We don't know all that much because no one can read the whole literature in their field. This includes journal articles, research papers, lab notes and slides, white papers, technical notes, reports, and PhD theses. It is possible, in fact, that answers to many questions are hidden within this mountain of papers. Important discoveries may have been forgotten or overlooked, and connections remain elusive.
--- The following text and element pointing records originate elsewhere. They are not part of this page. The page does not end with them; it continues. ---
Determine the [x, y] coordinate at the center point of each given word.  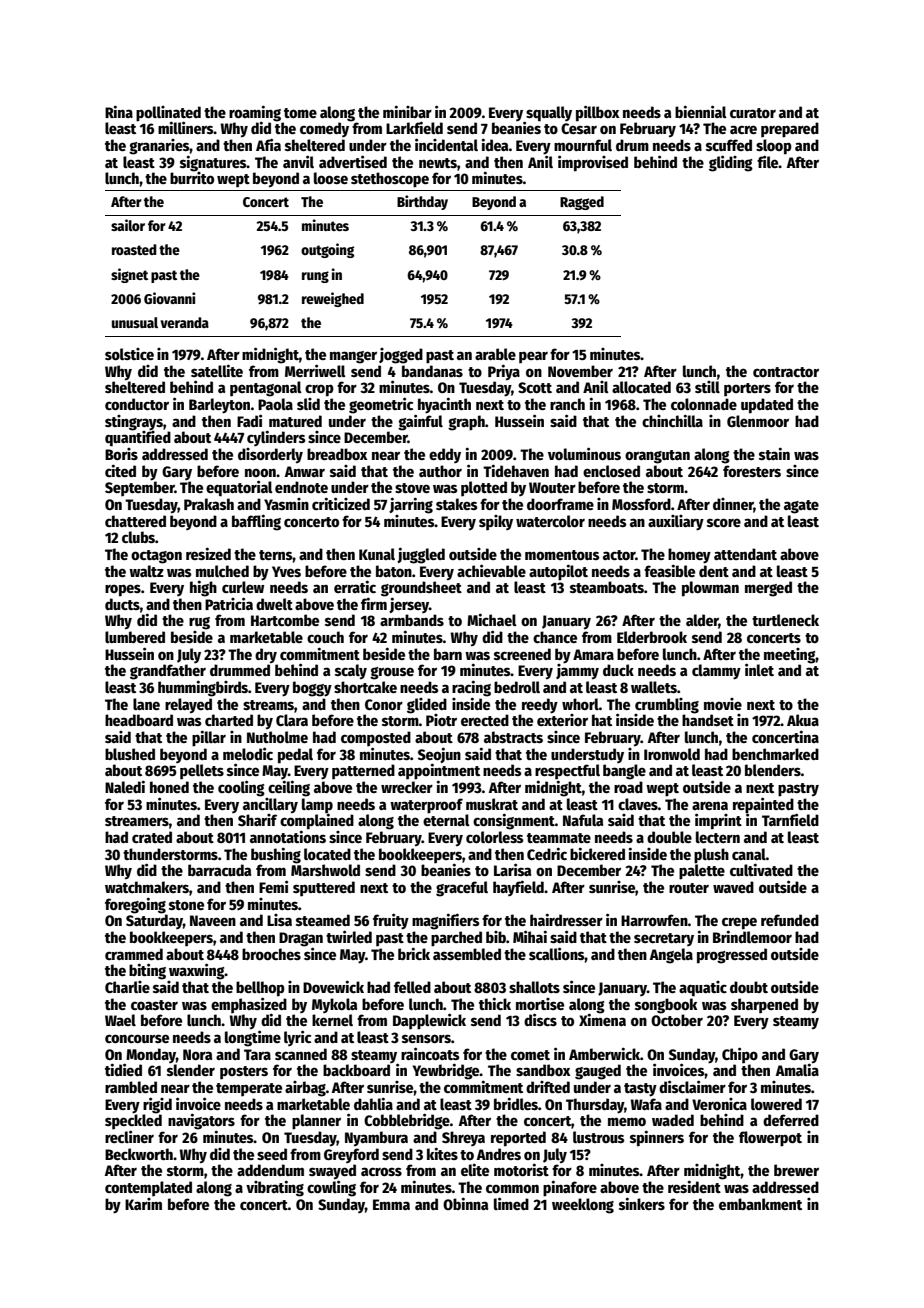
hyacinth [444, 405]
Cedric [547, 853]
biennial [701, 111]
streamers [137, 821]
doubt [749, 987]
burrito [192, 178]
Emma [391, 1204]
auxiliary [676, 523]
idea [495, 144]
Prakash [209, 504]
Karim [143, 1204]
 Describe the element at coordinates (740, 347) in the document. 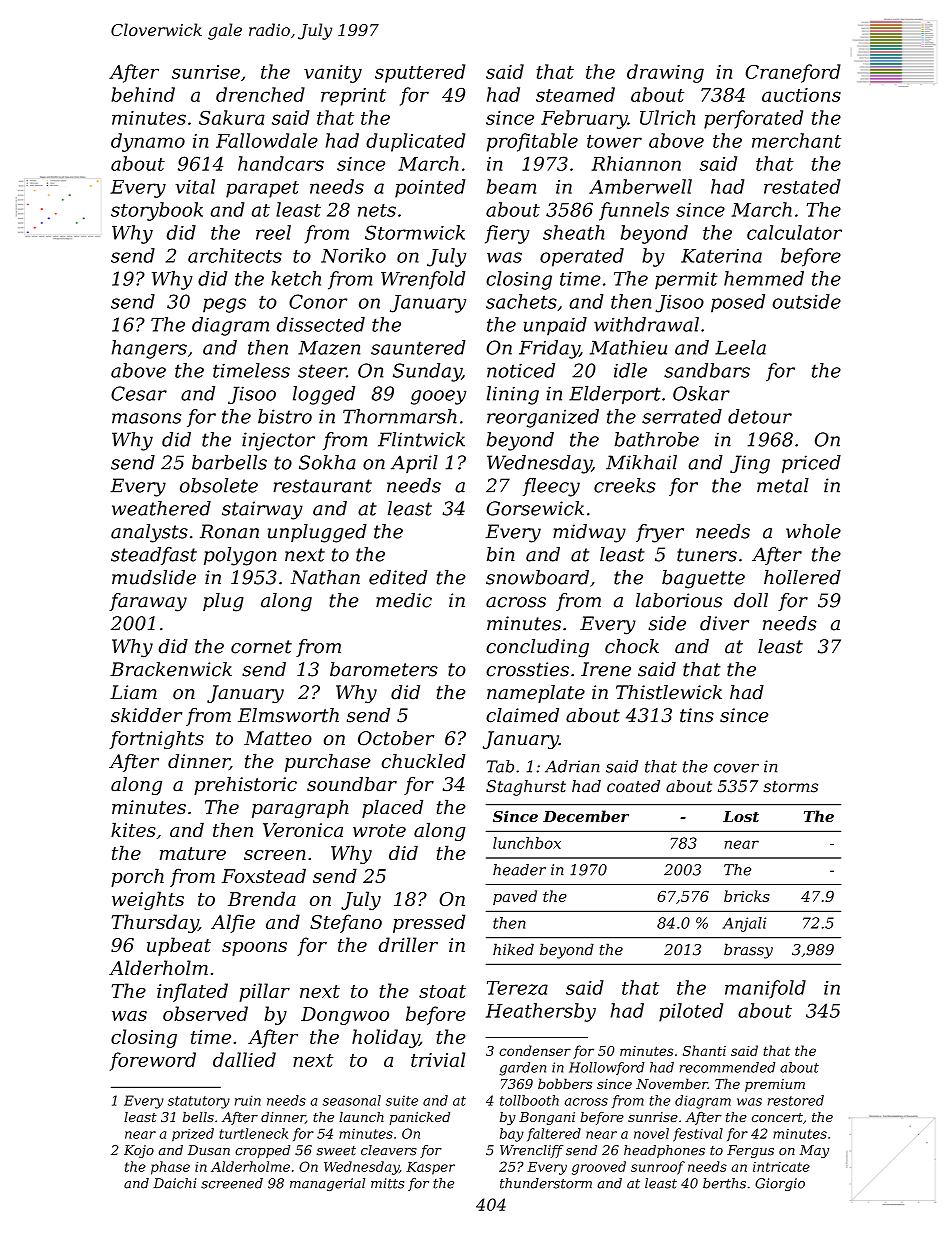

I see `Leela` at that location.
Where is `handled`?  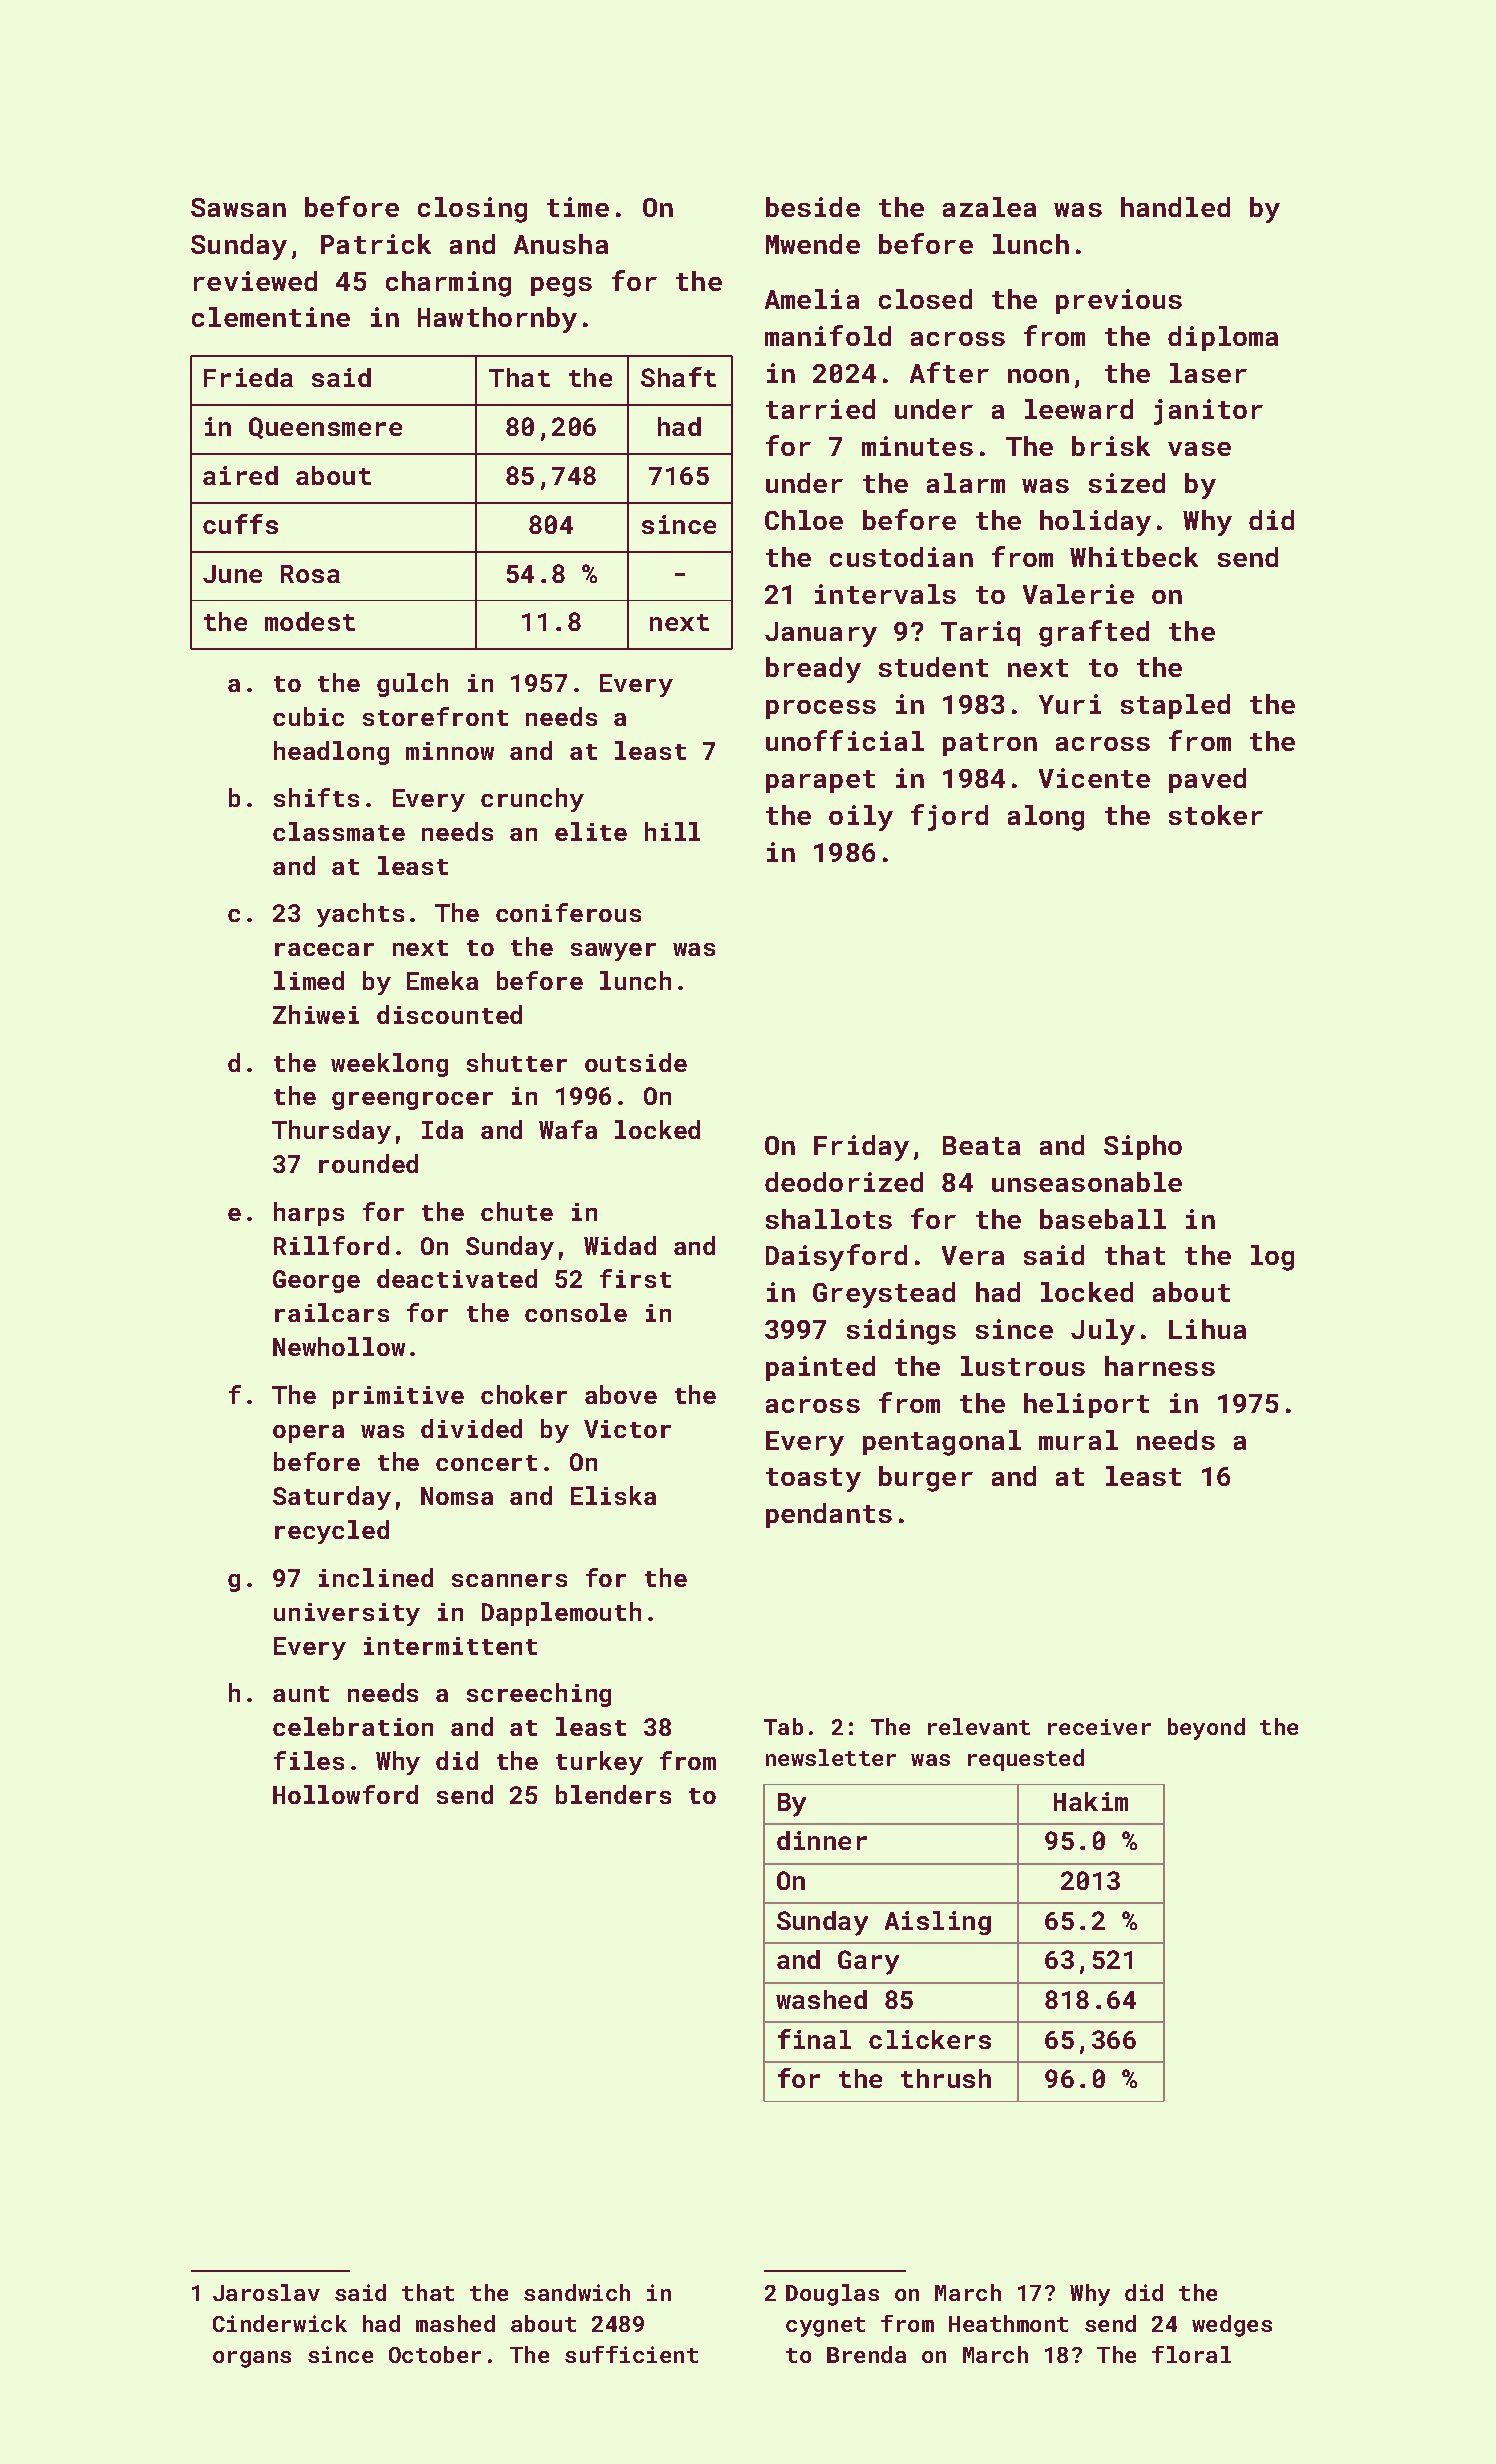 handled is located at coordinates (1175, 207).
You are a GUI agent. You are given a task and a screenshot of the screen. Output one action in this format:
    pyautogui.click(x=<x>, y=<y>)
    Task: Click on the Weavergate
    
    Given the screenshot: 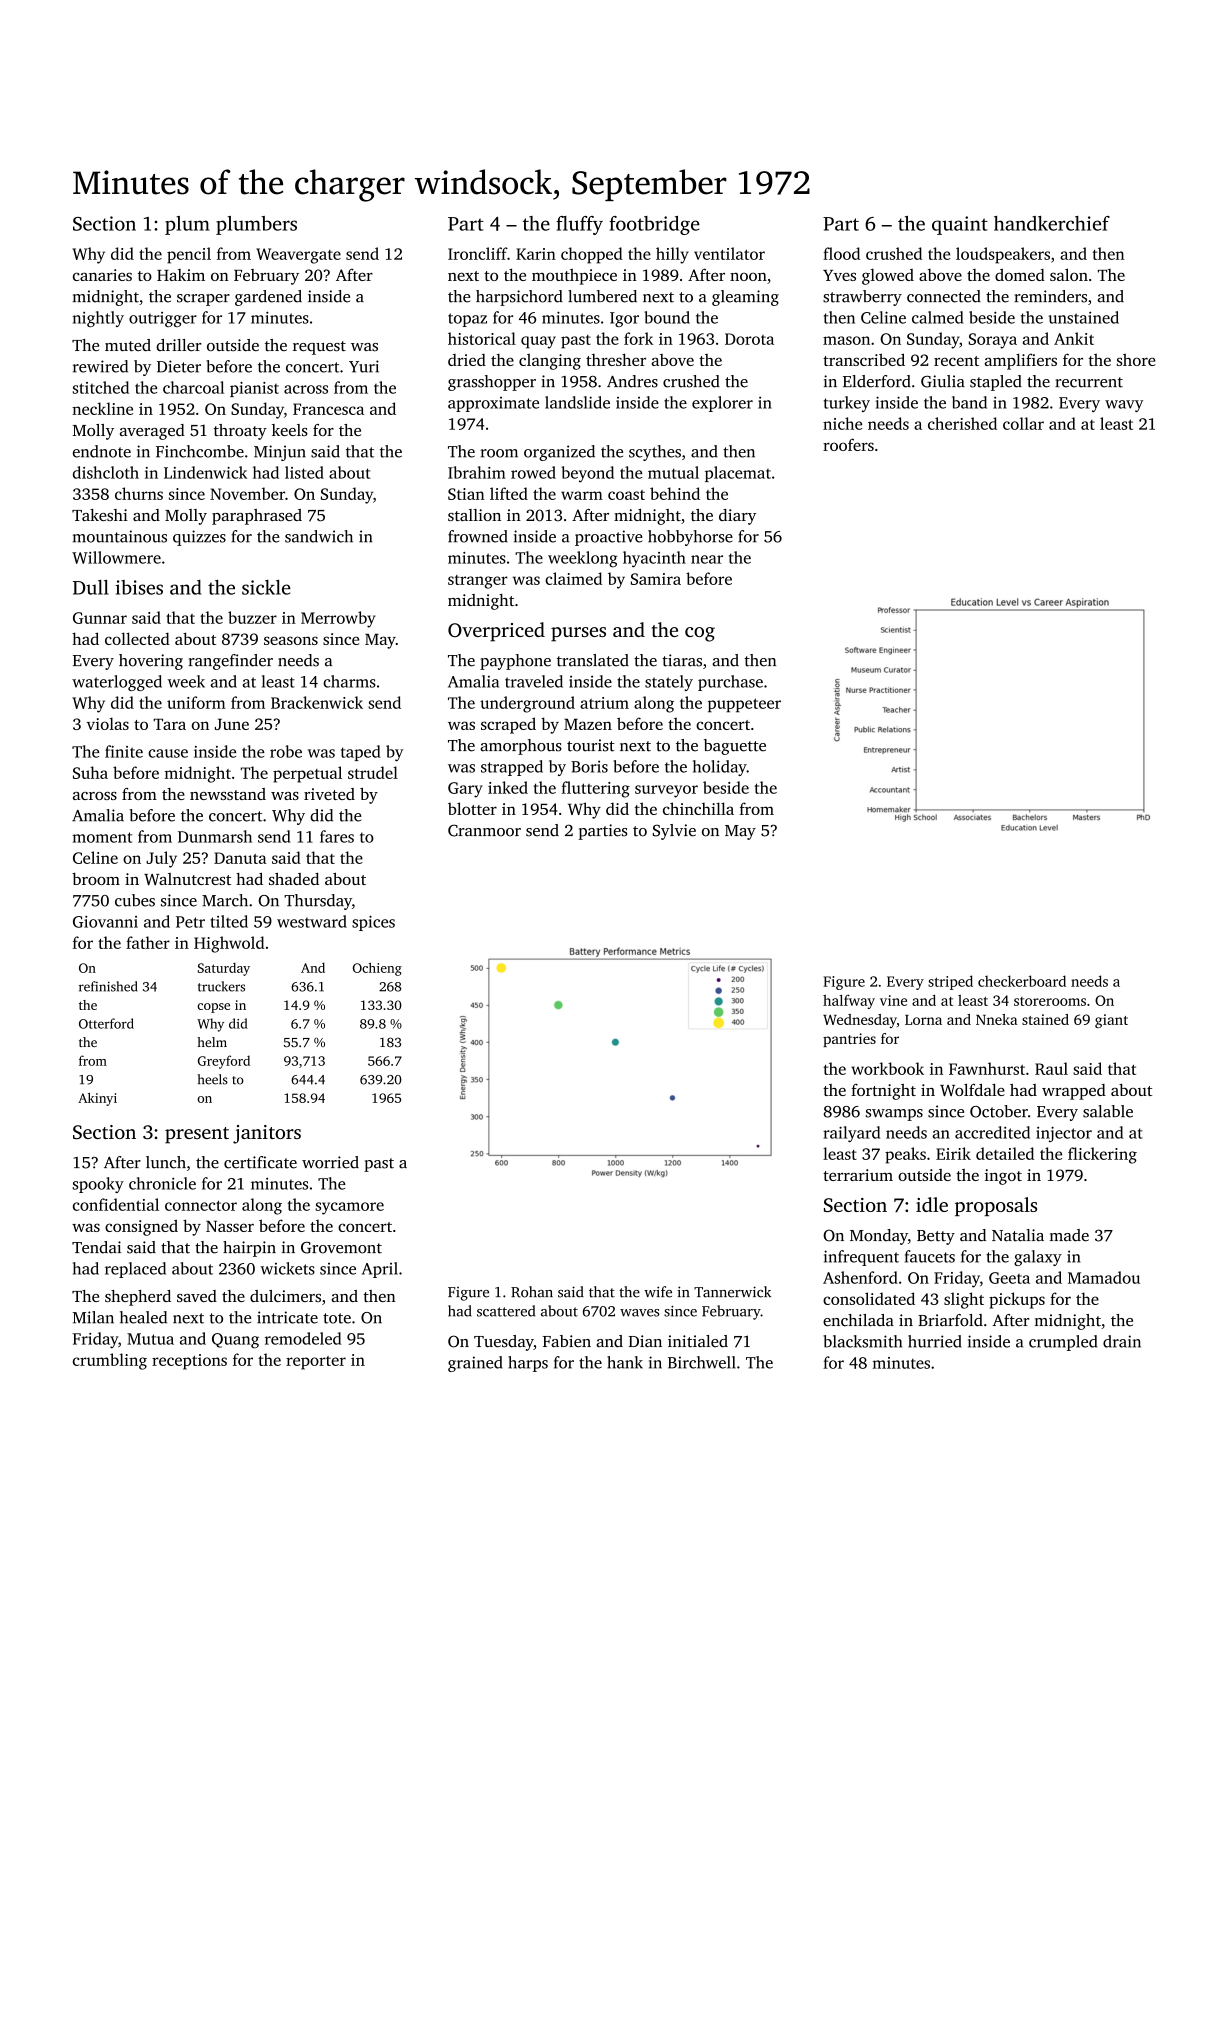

Artificial intelligence is one possible solution. Algorithms are able to analyze text without human supervision and find relationships between words that can help uncover knowledge. We can achieve far more if we abandon writing scientific articles that have not changed much in the last hundred years.
Text mining has its limitations. It doesn't have access to all papers or legal issues. AI is not able to understand concepts or the relationships between them. It can also be sensitive to biases in data sets, such as the choice of papers it analyses. AI and even a non-expert human reader find it difficult to understand scientific papers. This is partly because the meanings of terms in different disciplines can be different. It is becoming increasingly difficult to identify a topic accurately using keywords to find all relevant papers due to the increasing interdisciplinarity in research. Even the most brilliant minds have difficulty connecting and (re)discovering related concepts.
SIGN UP Subscribe to WIRED to stay informed with your favorite Ideas writers.
This is why AI cannot be trusted. After text-mining, AI outputs will be double-checked by humans. It's a tedious task that defeats the purpose of AI. To solve this problem we need to make science papers not only machine-readable but machine-understandable, by (re)writing them in a special type of programming language. Also, teach science to machines in the language they understand.
Although writing scientific knowledge in programming-like languages will be difficult, it will be possible to sustain the process. New concepts will be added to the existing science library that machines can understand. As machines learn more scientific facts, they can help scientists simplify their logic arguments, spot inconsistencies, duplications, and spot plagiarism; and highlight connections. AI that is able to understand physical laws is far more powerful than AI that relies on data alone. Science-savvy machines will also be better equipped to assist in future discoveries. A machine with a deep understanding of science can complement rather than replace scientists.
This process of translating has been started by mathematicians. By writing proofs and theorems in languages such as Lean, they teach mathematics to computers. Lean is a programming language and proof assistant that allows one to introduce mathematical concepts as objects. Lean uses the known objects to determine whether a statement holds true or false. This allows mathematicians to verify their proofs and find areas where their logic is not sufficiently rigorous. Lean can do more with the mathematics it knows. The Xena Project, Imperial College London, aims to integrate the entire undergraduate mathematics curriculum into Lean. Proof assistants could one day help mathematicians to do their research by checking their reasoning, and searching the vast amount of mathematics knowledge they have.